Oil Falls From Seven-Month High on Signs OPEC Output Climbing

June 2 (Bloomberg) -- Crude oil retreated from a seven- month high in New York on signs OPEC’s output is climbing and as traders who bet on rising prices sell futures to lock in gains.

Oil jumped as much as 3.6 percent yesterday, capping a 12 percent increase since May 21, after the U.S. and China reported increases in manufacturing activity. The Organization of Petroleum Exporting Countries raised their production by 1.5 percent in May, according to a Bloomberg News survey.

“OPEC countries are starting to see prices at $70 and then they start exerting less discipline on the quotas,” said Ben Westmore, a minerals and energy economist at National Australia Bank Ltd. in Melbourne. “The price ran pretty high overnight so we may be seeing some profit-taking as people still consider the fundamentals quite weak.”
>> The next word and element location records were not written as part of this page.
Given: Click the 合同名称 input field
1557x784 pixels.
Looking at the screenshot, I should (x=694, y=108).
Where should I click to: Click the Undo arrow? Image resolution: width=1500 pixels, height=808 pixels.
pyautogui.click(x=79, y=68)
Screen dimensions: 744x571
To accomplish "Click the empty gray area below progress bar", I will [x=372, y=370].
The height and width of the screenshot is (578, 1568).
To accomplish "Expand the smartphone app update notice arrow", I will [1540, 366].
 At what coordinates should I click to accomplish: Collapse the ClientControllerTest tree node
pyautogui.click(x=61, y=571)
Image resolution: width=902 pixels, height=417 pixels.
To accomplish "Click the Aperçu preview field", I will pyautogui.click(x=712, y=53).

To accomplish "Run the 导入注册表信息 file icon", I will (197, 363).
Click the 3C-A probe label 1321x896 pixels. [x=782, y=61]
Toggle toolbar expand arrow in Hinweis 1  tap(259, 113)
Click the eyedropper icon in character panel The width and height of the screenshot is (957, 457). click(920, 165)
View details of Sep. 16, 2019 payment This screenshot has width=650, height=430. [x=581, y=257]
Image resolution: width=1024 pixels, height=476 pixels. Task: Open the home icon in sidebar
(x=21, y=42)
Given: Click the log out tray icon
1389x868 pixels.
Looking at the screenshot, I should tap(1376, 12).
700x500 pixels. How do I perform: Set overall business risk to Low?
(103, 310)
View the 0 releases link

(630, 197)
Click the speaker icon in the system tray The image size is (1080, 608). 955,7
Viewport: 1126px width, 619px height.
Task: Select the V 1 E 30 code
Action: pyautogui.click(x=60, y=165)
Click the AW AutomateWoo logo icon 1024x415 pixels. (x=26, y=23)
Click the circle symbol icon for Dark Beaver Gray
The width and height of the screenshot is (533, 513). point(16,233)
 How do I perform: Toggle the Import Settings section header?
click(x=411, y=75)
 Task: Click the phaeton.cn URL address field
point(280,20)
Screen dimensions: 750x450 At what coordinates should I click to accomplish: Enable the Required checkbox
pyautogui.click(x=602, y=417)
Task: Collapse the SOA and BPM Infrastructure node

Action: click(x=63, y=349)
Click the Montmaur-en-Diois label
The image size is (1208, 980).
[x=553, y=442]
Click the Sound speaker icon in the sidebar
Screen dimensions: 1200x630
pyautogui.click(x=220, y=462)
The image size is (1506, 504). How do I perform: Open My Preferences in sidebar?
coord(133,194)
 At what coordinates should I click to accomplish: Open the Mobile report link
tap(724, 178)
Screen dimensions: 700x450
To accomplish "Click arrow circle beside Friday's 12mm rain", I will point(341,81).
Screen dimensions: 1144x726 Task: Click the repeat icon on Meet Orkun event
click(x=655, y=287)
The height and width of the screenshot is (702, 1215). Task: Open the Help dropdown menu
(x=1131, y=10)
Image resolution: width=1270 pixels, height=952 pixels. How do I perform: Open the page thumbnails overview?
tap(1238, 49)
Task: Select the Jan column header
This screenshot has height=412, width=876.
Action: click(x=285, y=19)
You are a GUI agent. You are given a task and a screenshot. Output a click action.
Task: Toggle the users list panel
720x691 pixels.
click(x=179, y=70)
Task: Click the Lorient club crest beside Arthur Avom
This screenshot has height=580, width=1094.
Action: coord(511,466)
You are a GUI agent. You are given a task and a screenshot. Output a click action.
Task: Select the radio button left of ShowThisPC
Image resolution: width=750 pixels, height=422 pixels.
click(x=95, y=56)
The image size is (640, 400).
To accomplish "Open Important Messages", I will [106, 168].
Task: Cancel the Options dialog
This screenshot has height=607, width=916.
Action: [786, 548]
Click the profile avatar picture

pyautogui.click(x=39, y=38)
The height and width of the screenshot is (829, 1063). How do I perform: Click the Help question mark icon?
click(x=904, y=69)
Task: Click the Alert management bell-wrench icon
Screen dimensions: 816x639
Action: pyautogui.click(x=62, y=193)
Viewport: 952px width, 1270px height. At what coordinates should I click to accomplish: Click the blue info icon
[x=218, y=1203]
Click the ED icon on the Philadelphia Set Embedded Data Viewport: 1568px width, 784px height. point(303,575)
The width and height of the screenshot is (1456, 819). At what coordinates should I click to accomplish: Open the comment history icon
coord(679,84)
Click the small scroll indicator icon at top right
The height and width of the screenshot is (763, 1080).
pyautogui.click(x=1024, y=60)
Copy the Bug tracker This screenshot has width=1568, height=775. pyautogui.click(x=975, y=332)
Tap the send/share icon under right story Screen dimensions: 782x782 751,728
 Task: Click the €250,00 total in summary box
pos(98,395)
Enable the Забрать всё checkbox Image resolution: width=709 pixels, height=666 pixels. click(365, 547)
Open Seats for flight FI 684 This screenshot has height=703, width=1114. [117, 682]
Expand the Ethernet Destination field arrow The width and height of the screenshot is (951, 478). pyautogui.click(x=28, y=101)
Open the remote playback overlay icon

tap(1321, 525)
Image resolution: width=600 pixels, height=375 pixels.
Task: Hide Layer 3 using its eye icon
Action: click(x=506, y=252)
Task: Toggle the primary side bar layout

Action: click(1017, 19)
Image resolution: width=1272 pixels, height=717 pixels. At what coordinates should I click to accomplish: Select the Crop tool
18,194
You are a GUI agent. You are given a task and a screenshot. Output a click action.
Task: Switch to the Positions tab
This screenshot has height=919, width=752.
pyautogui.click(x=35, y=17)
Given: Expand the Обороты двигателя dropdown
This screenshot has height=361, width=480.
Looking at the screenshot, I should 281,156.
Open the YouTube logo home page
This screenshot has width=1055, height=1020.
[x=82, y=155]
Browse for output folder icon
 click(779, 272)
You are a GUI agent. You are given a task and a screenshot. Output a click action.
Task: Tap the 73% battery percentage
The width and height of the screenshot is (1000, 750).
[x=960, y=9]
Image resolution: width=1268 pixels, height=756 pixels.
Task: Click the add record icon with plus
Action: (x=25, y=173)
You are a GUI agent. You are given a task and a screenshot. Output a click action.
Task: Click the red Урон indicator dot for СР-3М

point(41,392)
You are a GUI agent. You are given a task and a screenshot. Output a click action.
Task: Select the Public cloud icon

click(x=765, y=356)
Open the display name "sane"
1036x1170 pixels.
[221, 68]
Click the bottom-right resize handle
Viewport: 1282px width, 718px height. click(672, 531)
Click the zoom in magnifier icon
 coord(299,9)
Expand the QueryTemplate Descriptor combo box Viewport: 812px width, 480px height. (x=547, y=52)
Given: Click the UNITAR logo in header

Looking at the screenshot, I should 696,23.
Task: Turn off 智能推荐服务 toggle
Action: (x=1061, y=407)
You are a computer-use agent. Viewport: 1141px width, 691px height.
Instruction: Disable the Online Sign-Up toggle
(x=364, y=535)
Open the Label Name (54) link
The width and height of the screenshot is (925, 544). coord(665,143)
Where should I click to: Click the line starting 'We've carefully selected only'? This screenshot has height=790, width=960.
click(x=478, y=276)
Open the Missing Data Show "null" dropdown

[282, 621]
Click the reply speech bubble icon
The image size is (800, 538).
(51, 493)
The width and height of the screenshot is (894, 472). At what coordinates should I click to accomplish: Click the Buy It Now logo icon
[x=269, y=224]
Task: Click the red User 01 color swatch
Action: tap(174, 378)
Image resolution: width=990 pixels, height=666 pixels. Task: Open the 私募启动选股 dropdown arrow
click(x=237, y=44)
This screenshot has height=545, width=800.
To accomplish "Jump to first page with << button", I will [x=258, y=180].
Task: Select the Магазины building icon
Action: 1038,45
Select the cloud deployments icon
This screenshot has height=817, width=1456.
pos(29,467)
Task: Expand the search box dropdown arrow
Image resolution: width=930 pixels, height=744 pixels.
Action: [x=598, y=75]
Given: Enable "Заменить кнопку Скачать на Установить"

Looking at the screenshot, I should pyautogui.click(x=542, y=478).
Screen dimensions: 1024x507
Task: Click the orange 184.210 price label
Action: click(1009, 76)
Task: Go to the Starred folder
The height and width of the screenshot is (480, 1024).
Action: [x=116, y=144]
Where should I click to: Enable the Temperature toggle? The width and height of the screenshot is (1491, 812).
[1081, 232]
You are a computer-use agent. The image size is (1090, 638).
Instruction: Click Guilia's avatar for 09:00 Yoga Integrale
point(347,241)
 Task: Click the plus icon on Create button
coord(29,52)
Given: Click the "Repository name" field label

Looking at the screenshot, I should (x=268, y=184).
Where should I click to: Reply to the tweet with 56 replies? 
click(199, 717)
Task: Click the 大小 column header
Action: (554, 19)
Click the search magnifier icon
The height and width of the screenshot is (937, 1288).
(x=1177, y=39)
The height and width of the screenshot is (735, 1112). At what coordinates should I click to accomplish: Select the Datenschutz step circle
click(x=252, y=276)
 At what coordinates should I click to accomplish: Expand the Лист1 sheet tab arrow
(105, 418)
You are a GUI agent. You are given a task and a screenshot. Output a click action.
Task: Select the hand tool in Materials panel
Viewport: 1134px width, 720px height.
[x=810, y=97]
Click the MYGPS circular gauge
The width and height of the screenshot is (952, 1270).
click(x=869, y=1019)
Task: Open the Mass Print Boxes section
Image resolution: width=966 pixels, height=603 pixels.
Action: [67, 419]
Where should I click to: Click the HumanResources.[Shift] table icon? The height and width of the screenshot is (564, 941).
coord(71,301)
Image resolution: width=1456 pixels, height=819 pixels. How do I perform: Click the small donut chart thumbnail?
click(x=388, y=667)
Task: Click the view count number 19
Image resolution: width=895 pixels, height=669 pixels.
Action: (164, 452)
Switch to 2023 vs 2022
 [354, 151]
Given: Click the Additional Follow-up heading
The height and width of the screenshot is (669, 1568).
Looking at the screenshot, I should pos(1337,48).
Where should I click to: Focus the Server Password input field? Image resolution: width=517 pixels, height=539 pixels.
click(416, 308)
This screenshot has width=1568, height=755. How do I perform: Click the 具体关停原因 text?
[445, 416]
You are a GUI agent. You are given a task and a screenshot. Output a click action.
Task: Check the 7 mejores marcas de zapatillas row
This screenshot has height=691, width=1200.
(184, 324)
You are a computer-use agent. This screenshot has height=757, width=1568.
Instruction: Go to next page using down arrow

Crude oil for July delivery fell as much as 99 cents, or 1.4 percent, to $67.59 a barrel on the New York Mercantile Exchange. It was at $67.89 a barrel at 3:02 p.m. Singapore time. Yesterday, oil closed at $68.58 a barrel, the highest settlement since Nov. 4. Prices are up 53 percent this year.

Futures climbed yesterday on expectation that fuel demand will increase as the economy improves later this year. The Institute for Supply Management’s U.S. factory index rose to 42.8 from 40.1 in April and China’s Purchasing Manager’s Index showed manufacturing in May gained for a third month.

“This morning’s move lower is a chance to go long again,” said Jonathan Kornafel, a director for Asia at options trader Hudson Capital Energy in Singapore. “We’re finally seeing some positive economic data coming out of the U.S. and in Asia.”

Driving Season

Fuel demand during the U.S. summer driving season may prove stronger than projected as consumers recover from the shock of the global financial crisis, Richard Jones, deputy executive director of the International Energy Agency, said yesterday.

Economists expected the ISM’s U.S. manufacturing index to climb to 42.3, according to the median of responses in a Bloomberg News survey. Readings of less than 50 on the Tempe, Arizona-based group’s gauge signal a contraction.

The U.S. and China are the biggest oil-consuming countries, responsible for 33 percent of global demand in 2007, according to BP Plc, which publishes its BP Annual Statistical Review of World Energy each June.

OPEC’s oil production averaged 28.15 million barrels a day last month, up 405,000 barrels a day from April, according to the survey of oil companies, producers and analysts. The 11 OPEC members with quotas, all except Iraq, pumped 25.76 million barrels a day, 915,000 more than their target.

U.S. Stockpiles

U.S. crude-oil stockpiles probably dropped 1.75 million barrels in the week ended May 29 from 363.1 million the previous week, according to the median of eight estimates by analysts before an Energy Department report this week. Inventories likely fell as refiners increased their operations to meet demand during the summer driving season.

Refineries probably operated at 85.5 percent of capacity last week, up 0.4 percentage point from the previous week, according to the median of responses in the survey. News survey showed. Plant rates climbed 3.3 percentage points in the week ended May 22, the biggest gain since October, according to the Energy Department. Operating rates increased during the last week in May in every year but one since 2000.

Brent crude for July settlement fell as much as 92 cents, or 1.4 percent, to $67.05 a barrel and was at $67.37 on London’s ICE Futures Europe exchange at 3:03 p.m. Singapore time.